The threat hung over them. Four safehouses, taken out in a single evening. There was no telling if the raids were at an end. Any second now they could be targeted. Though the chances were slim, it was a prevalent thought in everyone’s mind. Alone, Jack among them knew who was responsible. The Mole. They were every inch as high up as Kyle and Alex had guessed. Few would have been able to identify and coordinate attacks on safehouses on this scale. They’d been there since the beginning. Masterminding the failure of missions, undermining the secrecy of The Resistance. Mick, Phil, Kyle’s grandmother, Emma’s brother, Tobias’s father. How many others could they claim before tonight’s massacre? How many lives died in each of those safehouses tonight - places which above all else, were to be havens from the hell outside. More gravely, what rested heavily on Jack’s mind was how many more were at this very moment in the shadow of danger?
Eventually, Jack slammed his fist on the table.
“Why are they always ready to take us down?” he sighed, “Every time we make some fucking progress, they are right there in the middle of tearing us apart.”
The others stared at him: a scene of frozen forks and solemn eyes.

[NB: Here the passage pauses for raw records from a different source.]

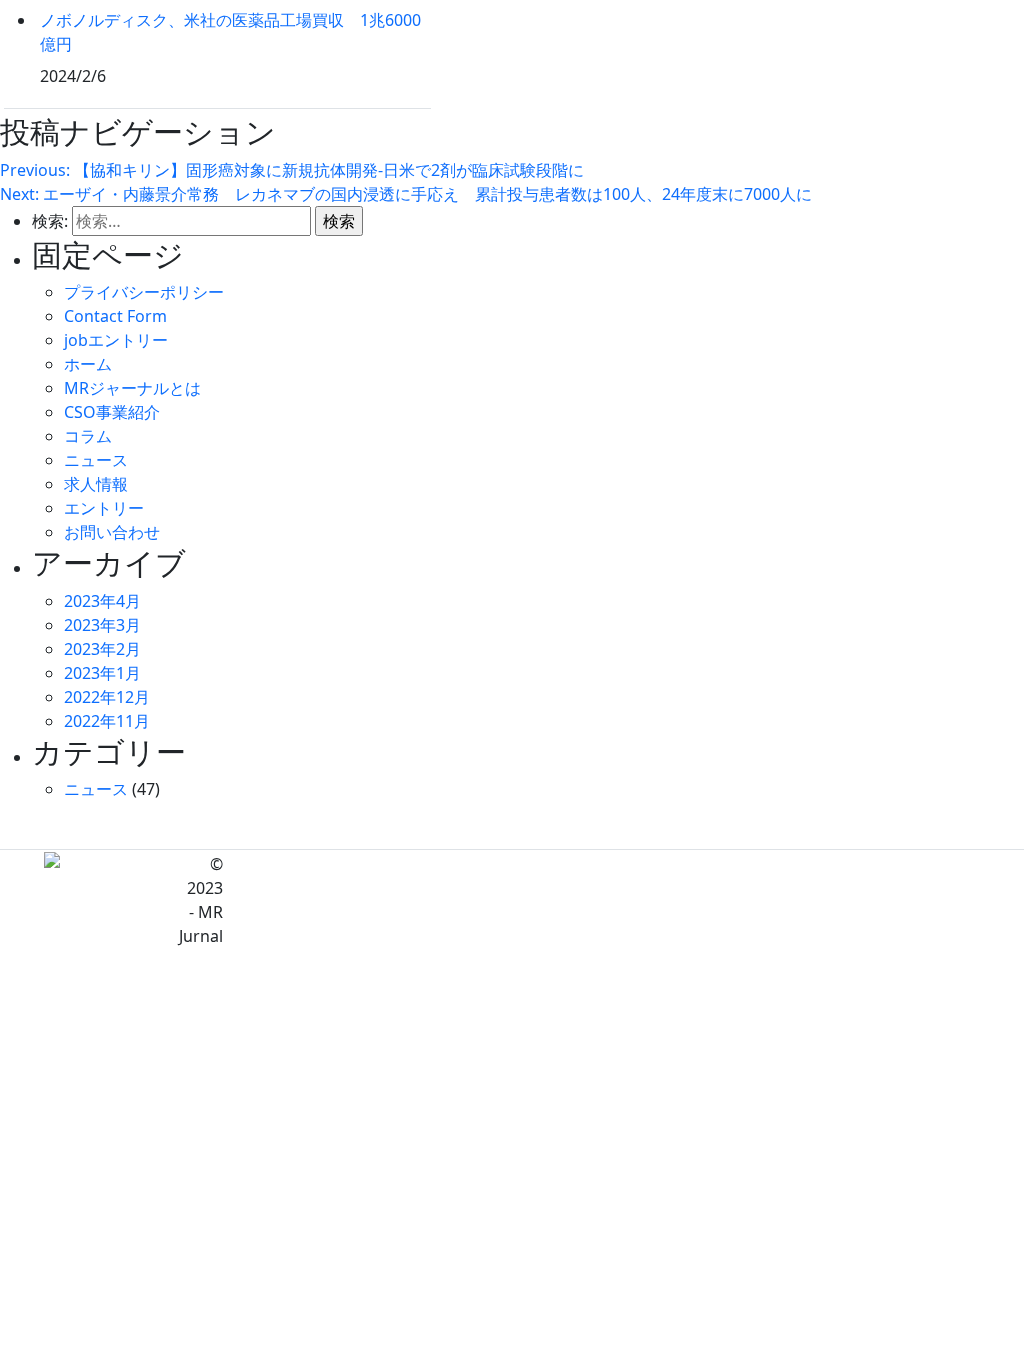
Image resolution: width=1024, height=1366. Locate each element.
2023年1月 (102, 673)
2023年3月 (102, 625)
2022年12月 (107, 697)
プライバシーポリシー (144, 292)
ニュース (96, 460)
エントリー (104, 508)
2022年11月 (107, 721)
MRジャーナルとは (132, 388)
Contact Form (115, 316)
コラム (88, 436)
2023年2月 (102, 649)
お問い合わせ (112, 532)
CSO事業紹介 (112, 412)
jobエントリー (116, 340)
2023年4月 (102, 601)
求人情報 (96, 484)
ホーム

“What the fuck are we doing?” he yelled, “Having dinner whilst our friends are being murdered? And you expect people to sign up their lives to us? We are pathetic. If we can’t even save ourselves, how are we supposed to protect anyone else?”
He shot to his feet, pacing madly.
“Jack, calm down,” Hamid said, “We can’t do anything about it tonight.”
“So it’s not at the back of your mind?” he said, calmly, “They could
be at the end of the street? That we could be next. That someone you have let into your home has betrayed you?”
Hamid’s eye contact broke and his face fell to the mess of half eaten curry on his plate.
“And what about you Francesca? Are you sitting here quietly contemplating an early night? Surely your mind isn’t at the window, watching for the slightest movement?”
“What do you want us to do?” she said, “Leave? Where we would we go? The next safehouse, which might equally in danger? We have always known that sooner or later they would figure out where we were hiding.”
Jack laughed and shook his head, “I admire your naivety. I wished I still had it.”
Francesca returned a defiant expression, “Please don’t throw judgement at me.”
Leaning over the table, he felt dangerously angry, “Was it you?”
“What are you talking about?”
“Did you crack under their pressure? Or did you just wander down to the local station when you were bored of the lifestyle?”
“Are you implying -”
“Yes I’m fucking implying,” he shouted, “Because if it wasn’t me, then it might be you. It might be Hamid. It might be anyone. This is no act of fucking chance. We were betrayed and don’t pretend you haven’t thought about it. I admire your optimism, I really do. But we’re at war. There’s no space for optimism. So tell it to fuck off and start coming up with a plan. We need to show these bastards that we will not be stopped, and that we will always be one step ahead of them.”
“But if we don’t know who betrayed us, then how can we -”
“Hamid,” he said, “Release the video tonight. Francesca - how long would it take to drive to London?”